Participants with untreated metastatic or unresectable, locally recurrent HNSCC regardless of PD-L1 status will receive magrolimab at the recommended Phase 2 dose (RP2D) determined in the Safety run-in cohort 1, zimberelimab 360 mg on Day 1 of each cycle, 5-FU 1000 mg/m^2/day Days 1-4 of each cycle, and platinum chemotherapy (cisplatin 100 mg/m^2 or carboplatin AUC 5 per investigator choice). Each cycle is 21 days. Magrolimab will be continued until loss of clinical benefit, unacceptable toxicity, or death. Zimberelimab therapy will be administered until loss of clinical benefit or unacceptable toxicity, whichever occurs first. 5-FU and platinum chemotherapy will be administered for up to 6 cycles or until loss of clinical benefit or unacceptable toxicity, whichever occurs first.
Participants with untreated metastatic or unresectable, locally recurrent HNSCC with a PD-L1 combined positive score (CPS) ≥ 1 will receive magrolimab at the RP2D determined in the Safety run-in cohort 1 and pembrolizumab 200 mg on Day 1 of each cycle. Each cycle is 21 days. Magrolimab will be continued until loss of clinical benefit, unacceptable toxicity, or death. Pembrolizumab therapy will be administered for up to 24 months or until loss of clinical benefit or unacceptable toxicity, whichever occurs first.

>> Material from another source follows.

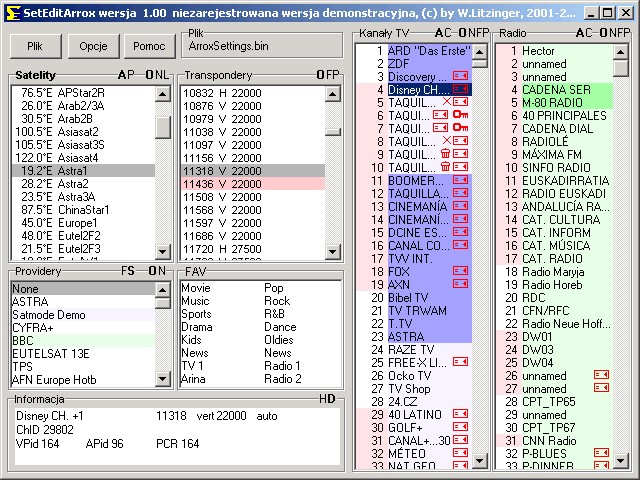Select radio station CADENA SER
The image size is (640, 480).
tap(556, 89)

Participants with locally advanced/metastatic HNSCC regardless of PD-L1 status who were previously treated with at least 1 and no more than 2 lines of prior systemic therapy will receive magrolimab at the RP2D determined in the Safety run-in cohort 2 and docetaxel 75 mg/m^2 on Day 1 of each cycle. Each cycle is 21 days. Magrolimab and docetaxel will be continued until loss of clinical benefit, unacceptable toxicity, or death.